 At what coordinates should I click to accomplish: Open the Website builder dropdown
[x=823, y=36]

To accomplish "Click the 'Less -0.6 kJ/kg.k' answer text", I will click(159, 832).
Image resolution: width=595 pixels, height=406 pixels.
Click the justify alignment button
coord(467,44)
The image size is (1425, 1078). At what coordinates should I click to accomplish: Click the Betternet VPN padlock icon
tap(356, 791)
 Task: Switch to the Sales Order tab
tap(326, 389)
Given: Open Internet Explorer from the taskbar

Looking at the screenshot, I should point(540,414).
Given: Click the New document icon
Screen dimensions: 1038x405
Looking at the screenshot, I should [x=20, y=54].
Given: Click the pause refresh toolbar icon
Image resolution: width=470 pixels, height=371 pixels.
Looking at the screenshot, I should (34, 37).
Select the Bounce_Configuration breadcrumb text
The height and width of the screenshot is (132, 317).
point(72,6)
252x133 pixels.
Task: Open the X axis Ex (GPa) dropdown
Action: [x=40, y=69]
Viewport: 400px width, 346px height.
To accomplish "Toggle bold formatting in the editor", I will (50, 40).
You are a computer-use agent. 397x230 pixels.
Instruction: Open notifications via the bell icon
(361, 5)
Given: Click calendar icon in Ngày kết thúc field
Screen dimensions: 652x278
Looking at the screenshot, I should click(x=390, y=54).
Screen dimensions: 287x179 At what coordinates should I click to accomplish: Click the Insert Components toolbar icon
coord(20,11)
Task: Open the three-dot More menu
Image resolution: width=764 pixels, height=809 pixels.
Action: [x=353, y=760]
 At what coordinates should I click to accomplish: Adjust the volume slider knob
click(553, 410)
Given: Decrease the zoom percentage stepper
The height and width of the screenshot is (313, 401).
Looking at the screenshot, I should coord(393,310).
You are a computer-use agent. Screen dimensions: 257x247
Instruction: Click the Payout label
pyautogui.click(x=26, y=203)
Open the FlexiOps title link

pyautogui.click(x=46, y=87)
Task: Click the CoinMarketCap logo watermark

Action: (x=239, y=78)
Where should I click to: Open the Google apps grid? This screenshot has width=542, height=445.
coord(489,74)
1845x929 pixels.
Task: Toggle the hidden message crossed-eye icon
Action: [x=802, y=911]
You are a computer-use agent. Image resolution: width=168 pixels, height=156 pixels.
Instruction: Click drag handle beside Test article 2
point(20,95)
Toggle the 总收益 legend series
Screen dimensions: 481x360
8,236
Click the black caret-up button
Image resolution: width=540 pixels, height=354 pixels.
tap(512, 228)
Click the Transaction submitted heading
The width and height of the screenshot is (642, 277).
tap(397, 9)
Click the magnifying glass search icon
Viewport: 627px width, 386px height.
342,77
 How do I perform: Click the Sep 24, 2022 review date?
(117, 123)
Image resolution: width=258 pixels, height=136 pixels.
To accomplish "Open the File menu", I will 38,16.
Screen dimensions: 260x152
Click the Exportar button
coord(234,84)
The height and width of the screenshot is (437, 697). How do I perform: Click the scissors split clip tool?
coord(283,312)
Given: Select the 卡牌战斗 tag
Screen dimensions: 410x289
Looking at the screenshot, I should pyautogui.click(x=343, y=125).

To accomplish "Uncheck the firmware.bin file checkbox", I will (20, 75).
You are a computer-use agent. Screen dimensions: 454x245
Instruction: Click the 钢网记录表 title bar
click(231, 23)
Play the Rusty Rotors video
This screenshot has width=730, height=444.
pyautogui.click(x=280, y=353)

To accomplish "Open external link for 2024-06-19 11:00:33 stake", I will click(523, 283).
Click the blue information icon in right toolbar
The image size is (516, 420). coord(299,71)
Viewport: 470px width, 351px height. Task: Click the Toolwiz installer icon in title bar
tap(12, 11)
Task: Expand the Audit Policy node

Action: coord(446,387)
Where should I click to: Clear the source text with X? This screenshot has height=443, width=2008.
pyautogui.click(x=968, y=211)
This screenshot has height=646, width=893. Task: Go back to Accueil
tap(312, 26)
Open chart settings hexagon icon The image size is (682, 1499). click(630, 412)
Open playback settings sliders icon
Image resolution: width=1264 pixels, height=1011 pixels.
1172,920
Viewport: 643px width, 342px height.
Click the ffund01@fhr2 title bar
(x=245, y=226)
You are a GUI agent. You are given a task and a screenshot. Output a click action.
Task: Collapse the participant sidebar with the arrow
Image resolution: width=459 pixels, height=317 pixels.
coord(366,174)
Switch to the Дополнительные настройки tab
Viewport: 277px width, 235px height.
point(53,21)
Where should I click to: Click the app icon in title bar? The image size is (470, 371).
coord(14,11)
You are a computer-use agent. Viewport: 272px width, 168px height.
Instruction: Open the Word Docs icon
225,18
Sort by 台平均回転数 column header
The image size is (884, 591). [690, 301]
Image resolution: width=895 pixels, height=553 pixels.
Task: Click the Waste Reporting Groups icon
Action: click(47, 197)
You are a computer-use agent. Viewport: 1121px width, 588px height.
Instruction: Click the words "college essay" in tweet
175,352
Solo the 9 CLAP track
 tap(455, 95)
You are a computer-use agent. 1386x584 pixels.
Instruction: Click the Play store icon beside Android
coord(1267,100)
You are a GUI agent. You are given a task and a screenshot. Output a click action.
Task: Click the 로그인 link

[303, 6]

○ ○ ○

=== About this exercise ===
Write down all the entries again without a single difference.

=== Answer space ===
 At what coordinates should I click to accomplish: Open the Website builder dropdown
[x=823, y=36]

To accomplish "Click the 'Less -0.6 kJ/kg.k' answer text", I will click(159, 832).
Image resolution: width=595 pixels, height=406 pixels.
Click the justify alignment button
coord(467,44)
The image size is (1425, 1078). At what coordinates should I click to accomplish: Click the Betternet VPN padlock icon
tap(356, 791)
 Task: Switch to the Sales Order tab
tap(326, 389)
Given: Open Internet Explorer from the taskbar

Looking at the screenshot, I should point(540,414).
Given: Click the New document icon
Screen dimensions: 1038x405
Looking at the screenshot, I should [x=20, y=54].
Given: Click the pause refresh toolbar icon
Image resolution: width=470 pixels, height=371 pixels.
Looking at the screenshot, I should (34, 37).
Select the Bounce_Configuration breadcrumb text
The height and width of the screenshot is (132, 317).
point(72,6)
252x133 pixels.
Task: Open the X axis Ex (GPa) dropdown
Action: [x=40, y=69]
Viewport: 400px width, 346px height.
To accomplish "Toggle bold formatting in the editor", I will (50, 40).
You are a computer-use agent. 397x230 pixels.
Instruction: Open notifications via the bell icon
(361, 5)
Given: Click calendar icon in Ngày kết thúc field
Screen dimensions: 652x278
Looking at the screenshot, I should click(x=390, y=54).
Screen dimensions: 287x179 At what coordinates should I click to accomplish: Click the Insert Components toolbar icon
coord(20,11)
Task: Open the three-dot More menu
Image resolution: width=764 pixels, height=809 pixels.
Action: [x=353, y=760]
 At what coordinates should I click to accomplish: Adjust the volume slider knob
click(553, 410)
Given: Decrease the zoom percentage stepper
The height and width of the screenshot is (313, 401).
Looking at the screenshot, I should coord(393,310).
You are a computer-use agent. Screen dimensions: 257x247
Instruction: Click the Payout label
pyautogui.click(x=26, y=203)
Open the FlexiOps title link

pyautogui.click(x=46, y=87)
Task: Click the CoinMarketCap logo watermark

Action: (x=239, y=78)
Where should I click to: Open the Google apps grid? This screenshot has width=542, height=445.
coord(489,74)
1845x929 pixels.
Task: Toggle the hidden message crossed-eye icon
Action: [x=802, y=911]
You are a computer-use agent. Image resolution: width=168 pixels, height=156 pixels.
Instruction: Click drag handle beside Test article 2
point(20,95)
Toggle the 总收益 legend series
Screen dimensions: 481x360
8,236
Click the black caret-up button
Image resolution: width=540 pixels, height=354 pixels.
tap(512, 228)
Click the Transaction submitted heading
The width and height of the screenshot is (642, 277).
tap(397, 9)
Click the magnifying glass search icon
Viewport: 627px width, 386px height.
342,77
 How do I perform: Click the Sep 24, 2022 review date?
(117, 123)
Image resolution: width=258 pixels, height=136 pixels.
To accomplish "Open the File menu", I will 38,16.
Screen dimensions: 260x152
Click the Exportar button
coord(234,84)
The height and width of the screenshot is (437, 697). How do I perform: Click the scissors split clip tool?
coord(283,312)
Given: Select the 卡牌战斗 tag
Screen dimensions: 410x289
Looking at the screenshot, I should pyautogui.click(x=343, y=125).

To accomplish "Uncheck the firmware.bin file checkbox", I will (20, 75).
You are a computer-use agent. Screen dimensions: 454x245
Instruction: Click the 钢网记录表 title bar
click(231, 23)
Play the Rusty Rotors video
This screenshot has width=730, height=444.
pyautogui.click(x=280, y=353)

To accomplish "Open external link for 2024-06-19 11:00:33 stake", I will click(523, 283).
Click the blue information icon in right toolbar
The image size is (516, 420). coord(299,71)
Viewport: 470px width, 351px height. Task: Click the Toolwiz installer icon in title bar
tap(12, 11)
Task: Expand the Audit Policy node

Action: coord(446,387)
Where should I click to: Clear the source text with X? This screenshot has height=443, width=2008.
pyautogui.click(x=968, y=211)
This screenshot has height=646, width=893. Task: Go back to Accueil
tap(312, 26)
Open chart settings hexagon icon The image size is (682, 1499). click(630, 412)
Open playback settings sliders icon
Image resolution: width=1264 pixels, height=1011 pixels.
1172,920
Viewport: 643px width, 342px height.
Click the ffund01@fhr2 title bar
(x=245, y=226)
You are a GUI agent. You are given a task and a screenshot. Output a click action.
Task: Collapse the participant sidebar with the arrow
Image resolution: width=459 pixels, height=317 pixels.
coord(366,174)
Switch to the Дополнительные настройки tab
Viewport: 277px width, 235px height.
point(53,21)
Where should I click to: Click the app icon in title bar? The image size is (470, 371).
coord(14,11)
You are a computer-use agent. Viewport: 272px width, 168px height.
Instruction: Open the Word Docs icon
225,18
Sort by 台平均回転数 column header
The image size is (884, 591). [690, 301]
Image resolution: width=895 pixels, height=553 pixels.
Task: Click the Waste Reporting Groups icon
Action: click(47, 197)
You are a computer-use agent. Viewport: 1121px width, 588px height.
Instruction: Click the words "college essay" in tweet
175,352
Solo the 9 CLAP track
 tap(455, 95)
You are a computer-use agent. 1386x584 pixels.
Instruction: Click the Play store icon beside Android
coord(1267,100)
You are a GUI agent. You are given a task and a screenshot. Output a click action.
Task: Click the 로그인 link

[303, 6]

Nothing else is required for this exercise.